▶ _Extracted material_
* * * * *

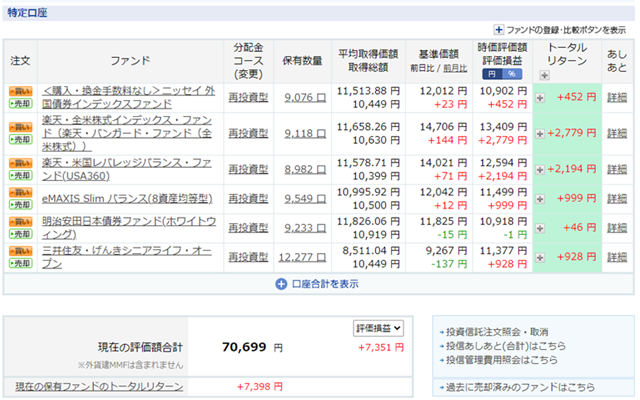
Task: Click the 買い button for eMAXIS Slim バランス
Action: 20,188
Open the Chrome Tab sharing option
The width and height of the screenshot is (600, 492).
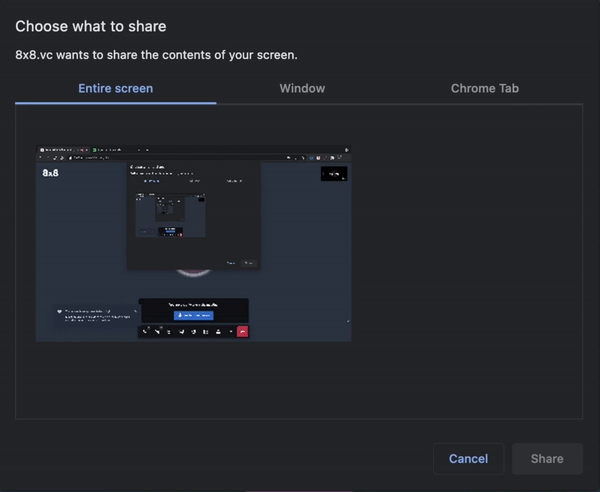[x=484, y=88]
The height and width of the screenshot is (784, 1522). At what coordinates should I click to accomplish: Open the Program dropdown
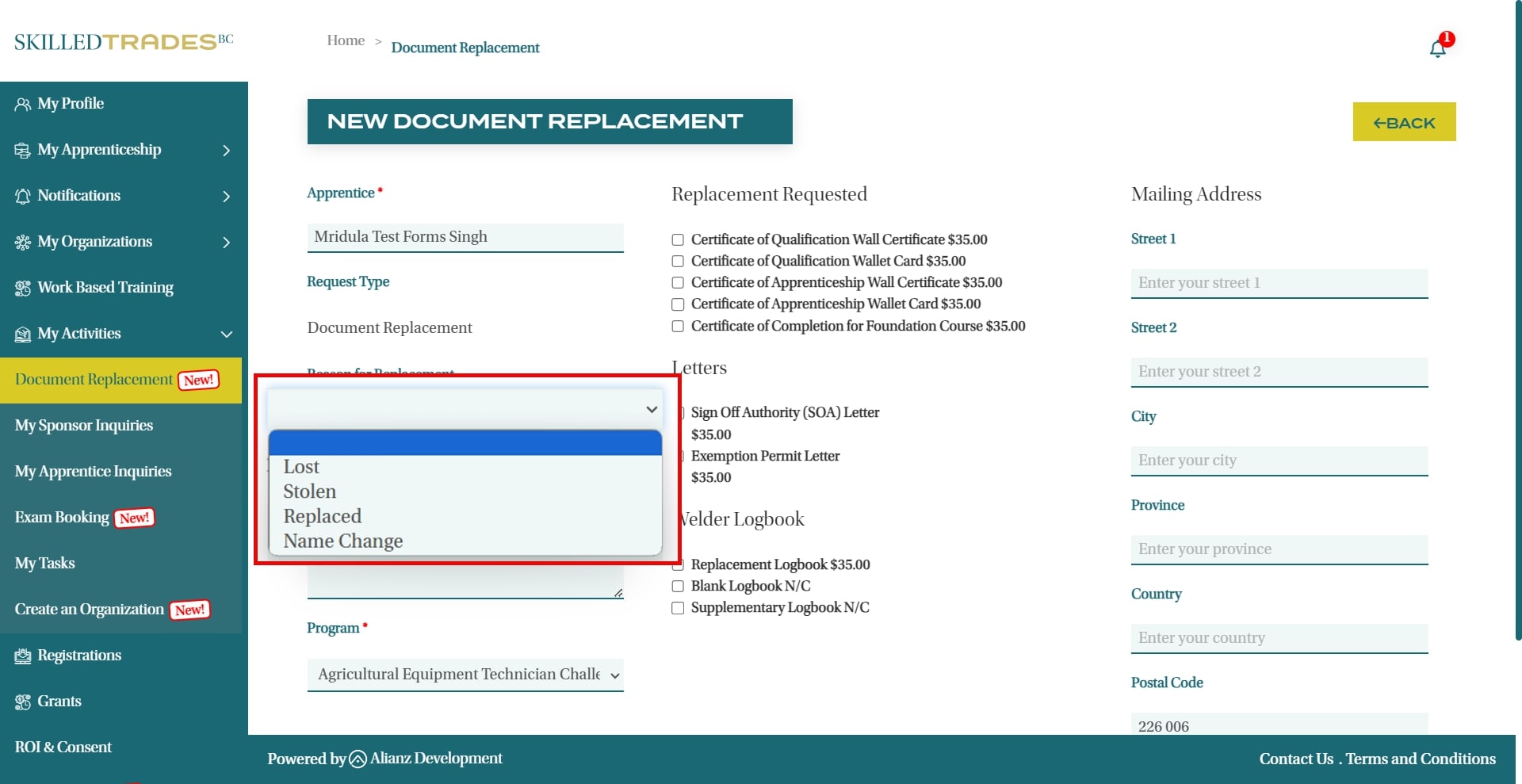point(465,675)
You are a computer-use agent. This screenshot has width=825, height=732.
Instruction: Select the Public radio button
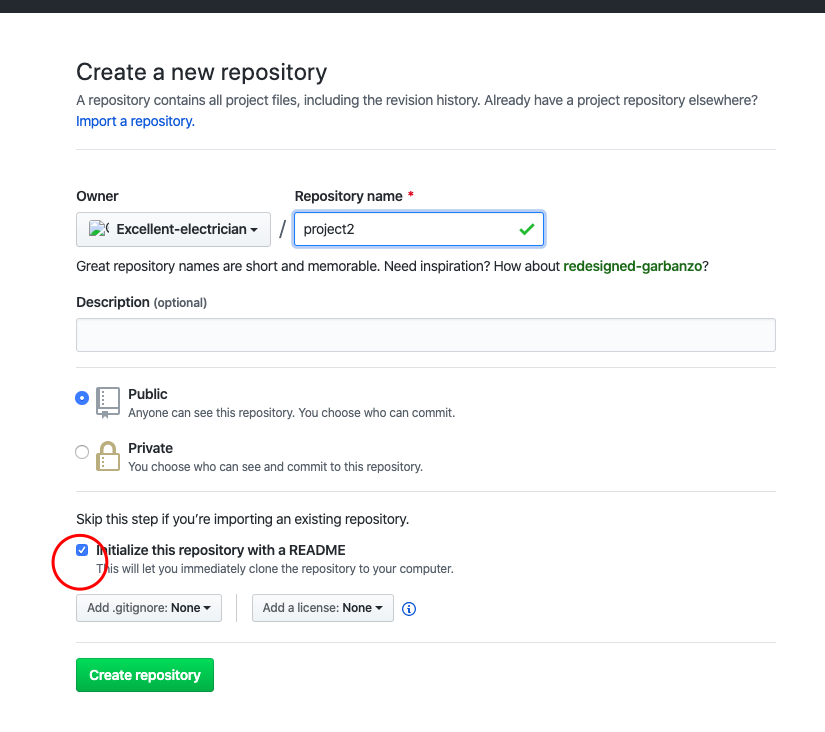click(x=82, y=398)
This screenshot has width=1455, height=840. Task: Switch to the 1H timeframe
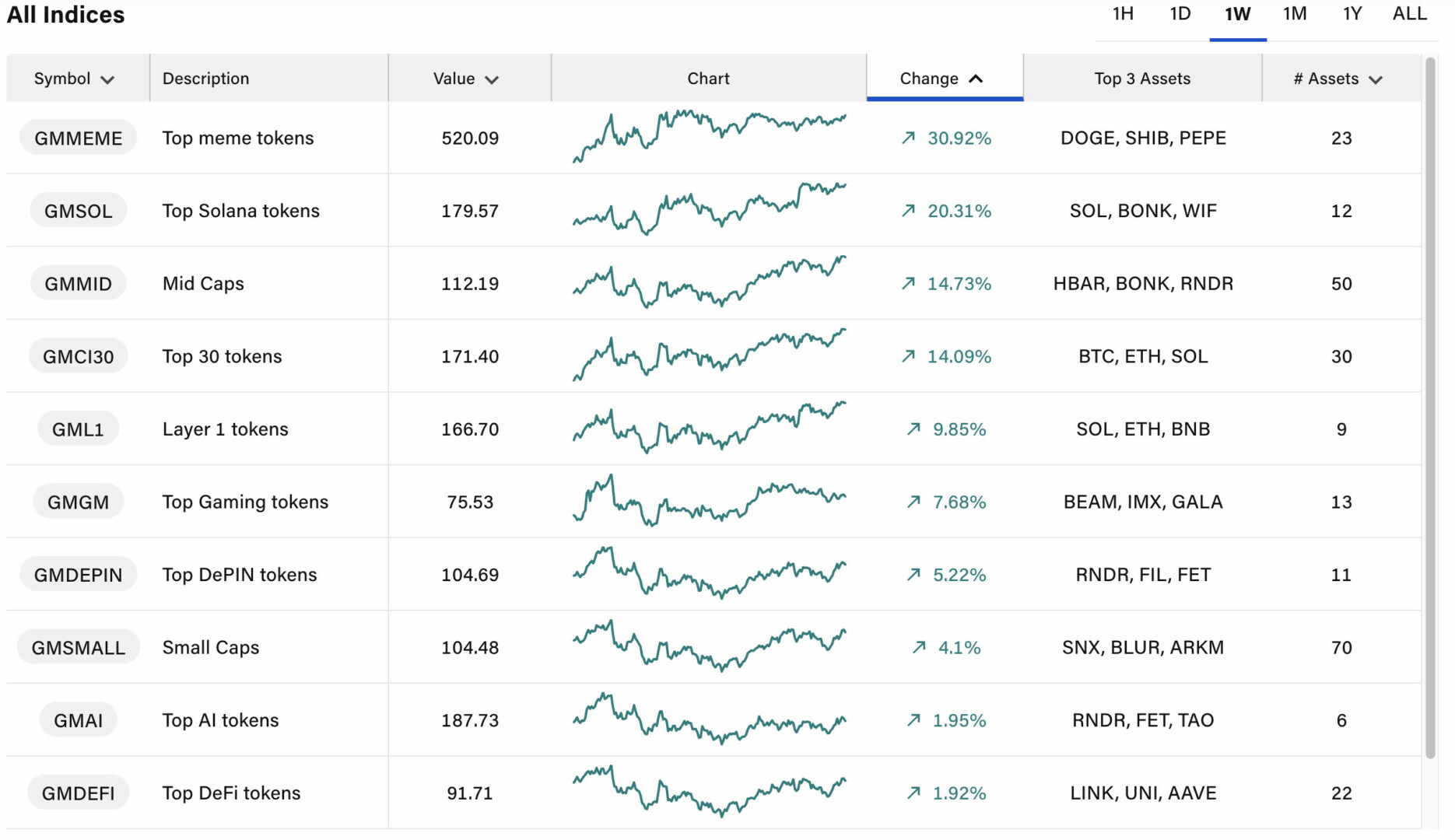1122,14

* * * * *

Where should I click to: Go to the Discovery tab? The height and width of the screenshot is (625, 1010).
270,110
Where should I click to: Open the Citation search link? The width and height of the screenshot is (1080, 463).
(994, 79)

* * * * *

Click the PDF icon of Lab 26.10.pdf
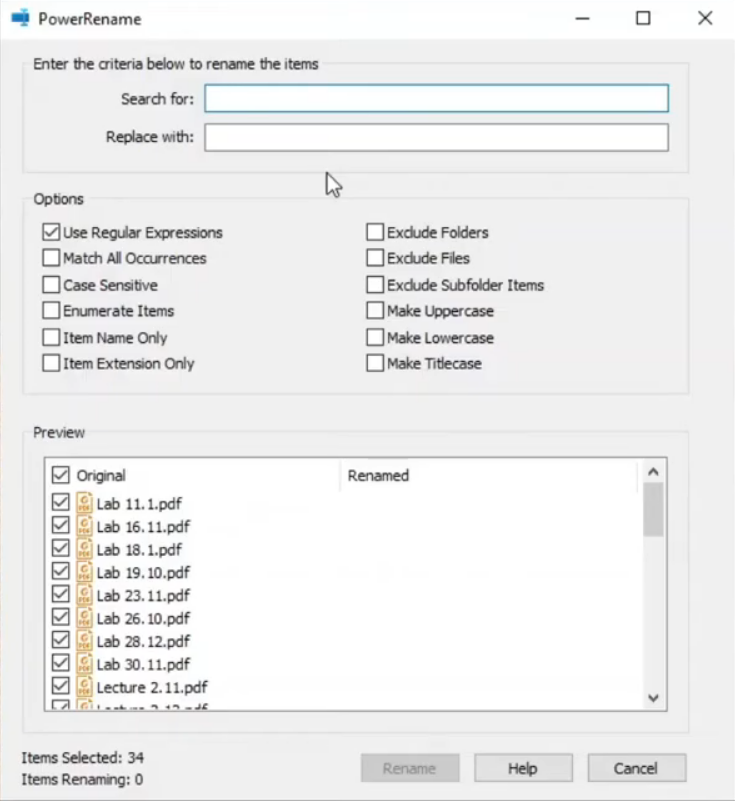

* * * * *

▶ _Directions for this task_
Give again the stretch of lines above from the one with "Open the Chrome Tab sharing option" through the one with "You are a computer-use", both ends kept, and copy no pictures.

▶ _Exercise solution_
Open the Chrome Tab sharing option
The width and height of the screenshot is (600, 492).
[x=484, y=88]
The height and width of the screenshot is (784, 1522). At what coordinates should I click to accomplish: Open the Program dropdown
point(465,675)
You are a computer-use agent. This screenshot has width=825, height=732.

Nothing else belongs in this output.